_WHAT YOU NEED TO DO_:
The answer must consist solely of the lines from the one containing "Where should I" through the last line of the records, set down exactly and without any pictures.

(Stored records)
+===+
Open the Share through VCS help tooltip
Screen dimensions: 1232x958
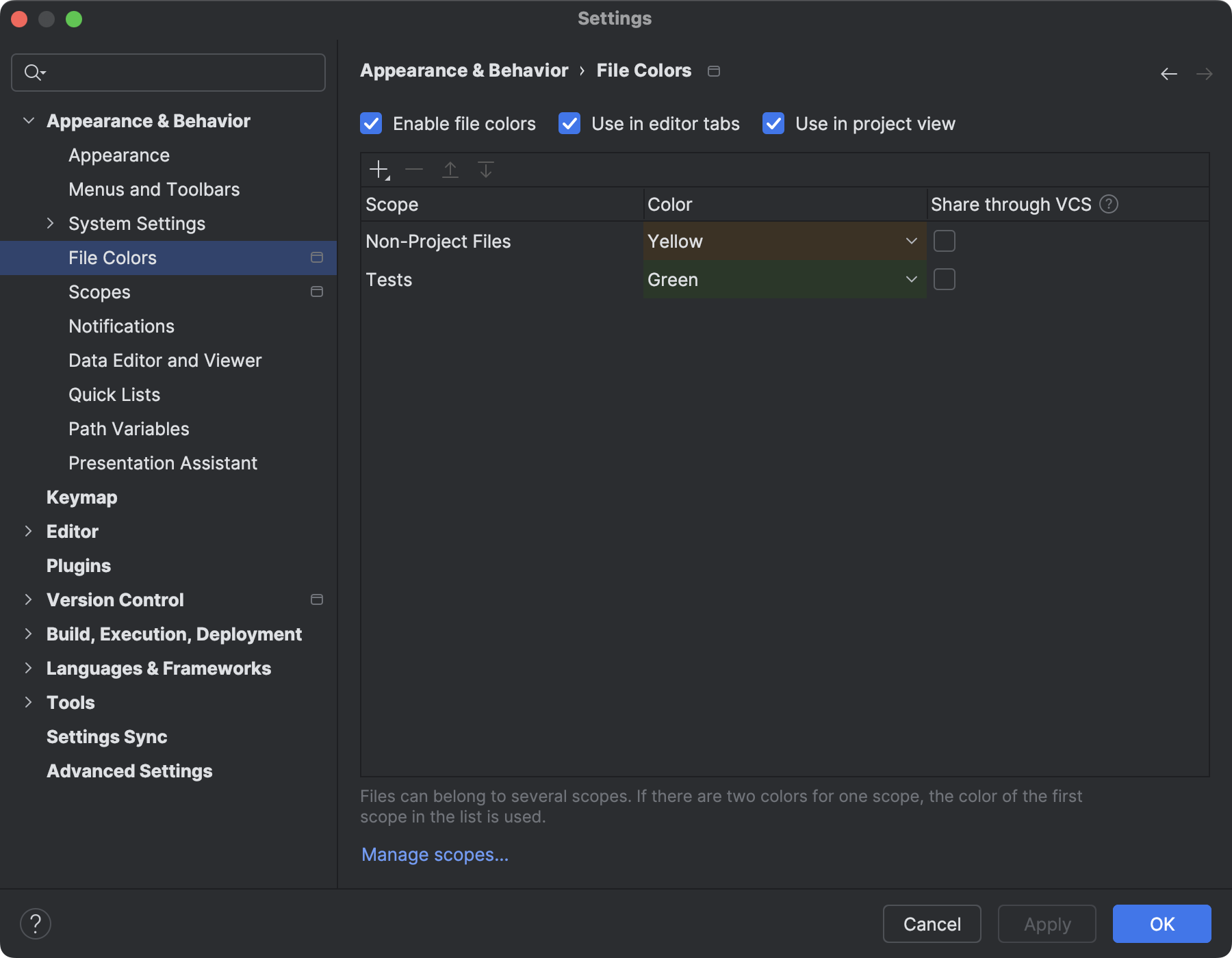pyautogui.click(x=1110, y=204)
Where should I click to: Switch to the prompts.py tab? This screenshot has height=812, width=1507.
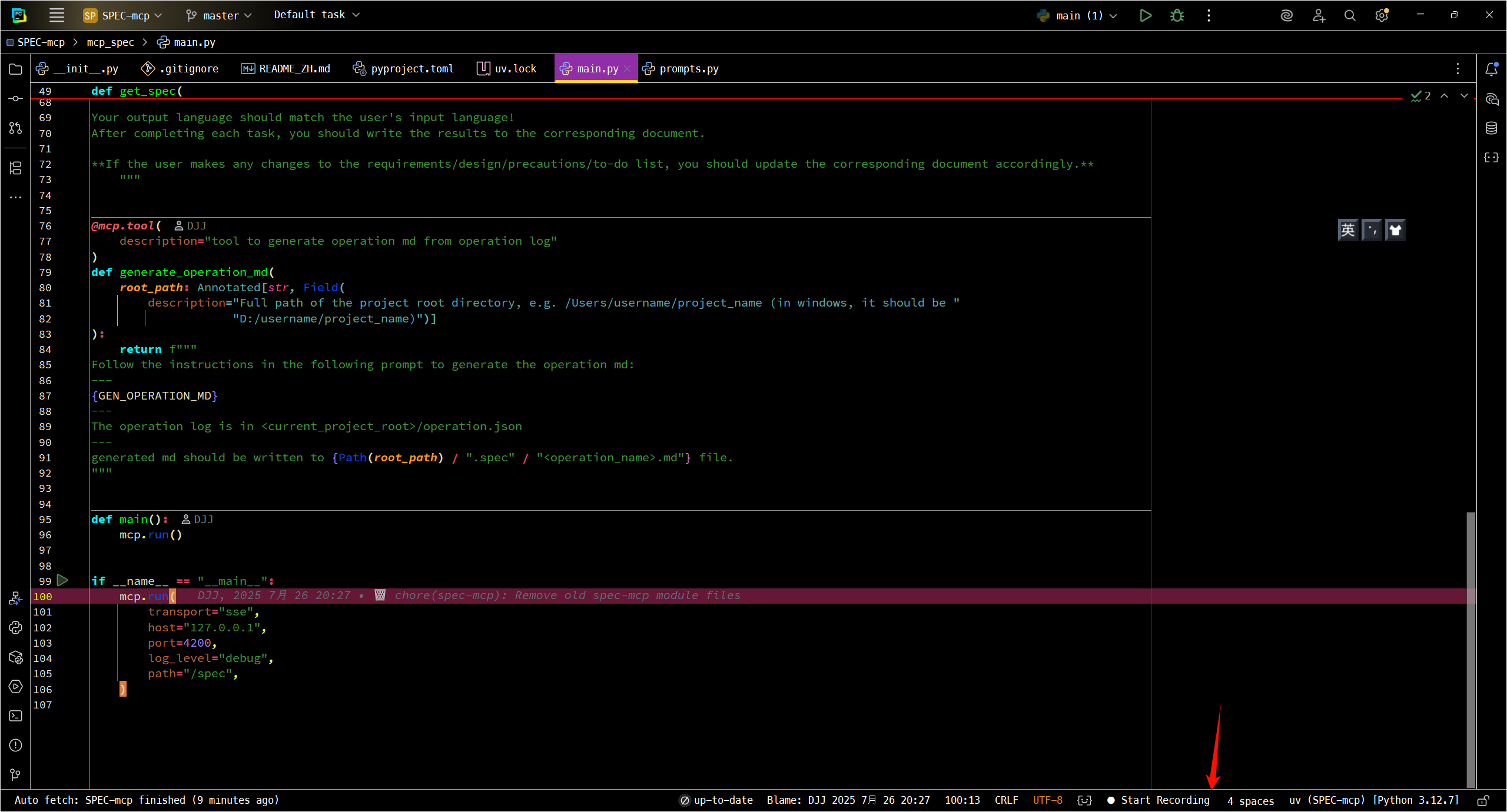(681, 69)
+===+
_FINAL ANSWER_:
Where should I click to: Switch to the prompts.py tab? This screenshot has height=812, width=1507.
(681, 69)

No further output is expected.